A version of this story appeared in the daily Threat Status newsletter from The Washington Times. Click here to receive Threat Status delivered directly to your inbox each weekday.

President Trump late Monday signed an executive order to establish an “Iron Dome for America,” a 21st-century missile shield that would fulfill a campaign promise by establishing a sweeping homeland defense system to counter missile threats.

In the order, Mr. Trump directed Defense Secretary Pete Hegseth to submit within 60 days “a reference architecture, capabilities-based requirements, and an implementation plan for the next-generation missile defense shield.” That shield, which would rely primarily on space-based interceptors rather than ground-based capabilities, will defend “the United States against ballistic, hypersonic, advanced cruise missiles, and other next-generation aerial attacks from peer, near-peer, and rogue adversaries,” the order says.
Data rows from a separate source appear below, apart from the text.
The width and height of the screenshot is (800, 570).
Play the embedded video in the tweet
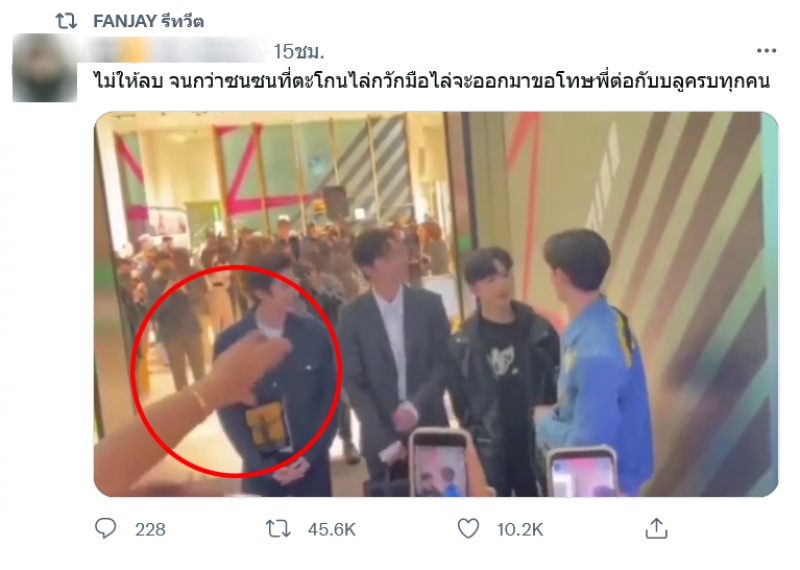(x=436, y=304)
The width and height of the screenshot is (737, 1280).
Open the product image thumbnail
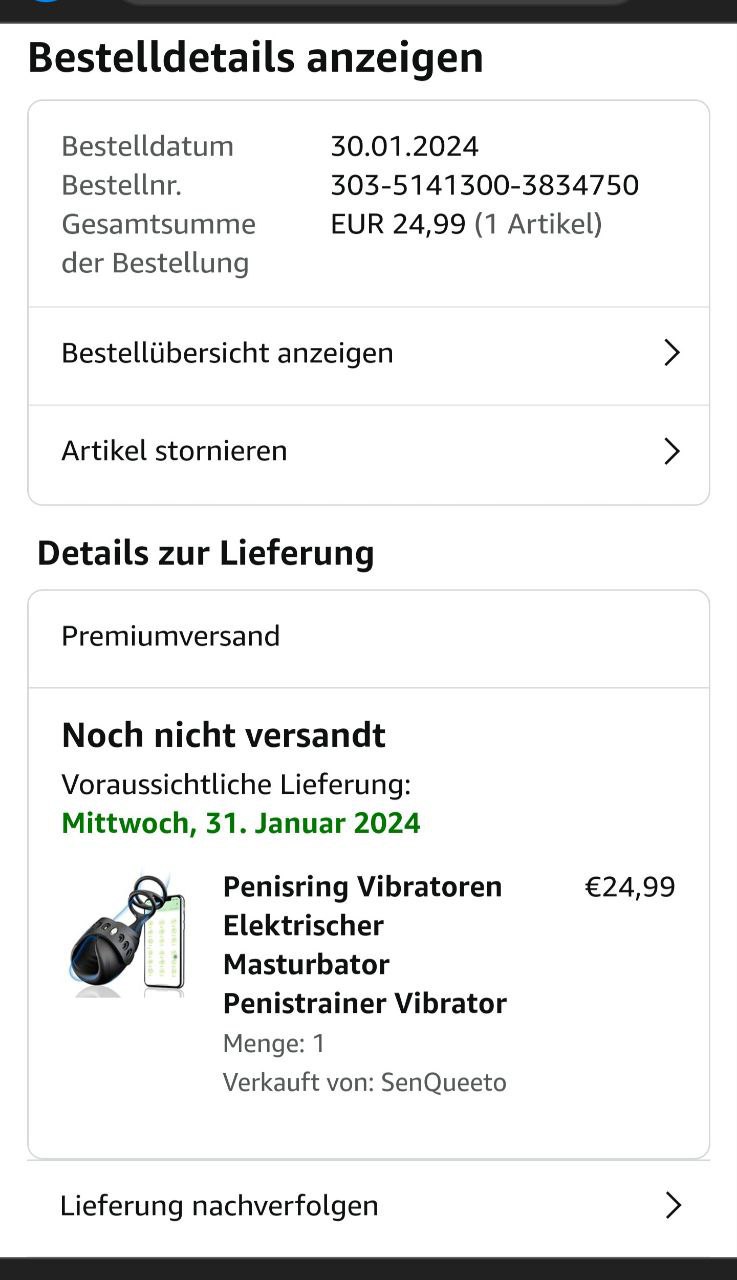click(x=128, y=937)
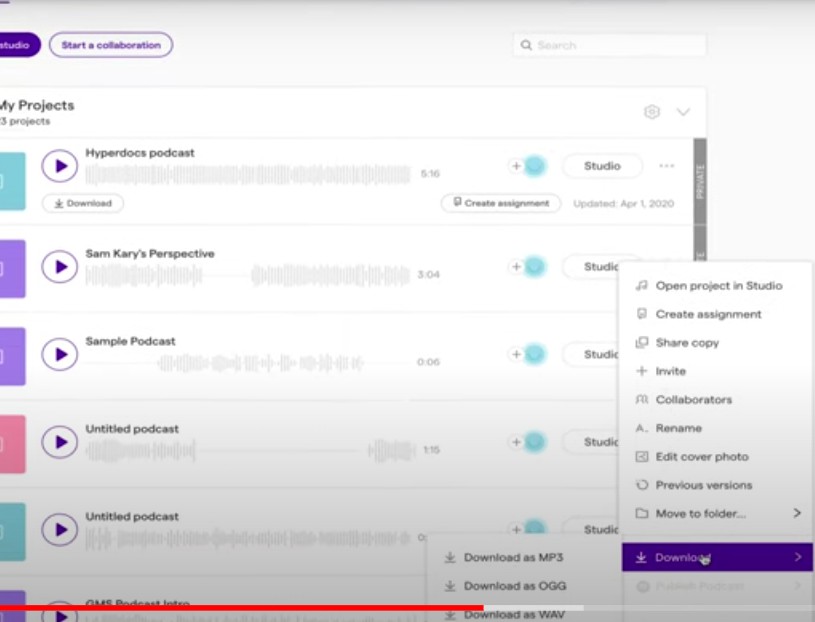Click Start a collaboration button
This screenshot has height=622, width=815.
(111, 45)
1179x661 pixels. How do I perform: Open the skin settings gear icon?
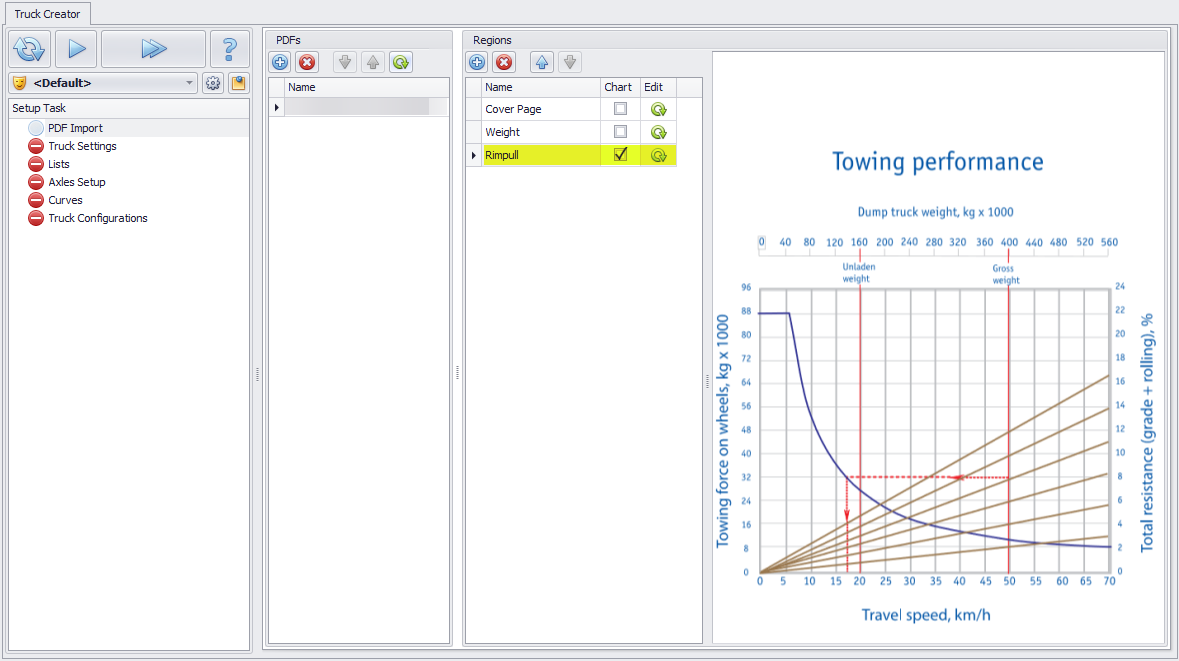(x=213, y=83)
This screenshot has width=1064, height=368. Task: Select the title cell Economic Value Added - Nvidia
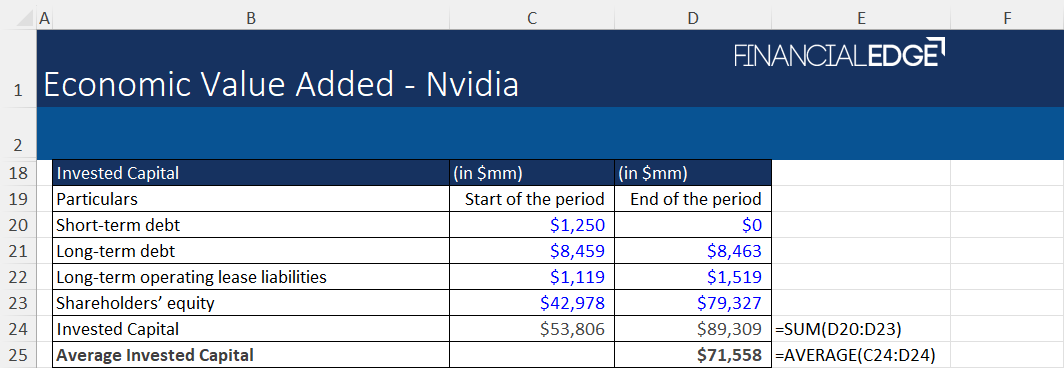point(281,85)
Some critics cast the approach as both unrealistic and prohibitively expensive. But Mr. Trump’s executive order serves as an acknowledgment of a reality that national security insiders and defense analysts have long warned about: Right now, the U.S. cannot stop well-armed adversaries from hitting the homeland with ballistic, cruise or hypersonic missiles.



“The threat of attack by ballistic, hypersonic, and cruise missiles, and other advanced aerial attacks, remains the most catastrophic threat facing the United States. President Ronald Reagan endeavored to build an effective defense against nuclear attacks, and while this program resulted in many technological advances, it was canceled before its goal could be realized,” the order reads in part, referencing Reagan’s proposed Strategic Defense Initiative program.

“Over the past 40 years, rather than lessening, the threat from next-generation strategic weapons has become more intense and complex with the development by peer and near-peer adversaries of next-generation delivery systems and their own homeland integrated air and missile defense capabilities,” the order says.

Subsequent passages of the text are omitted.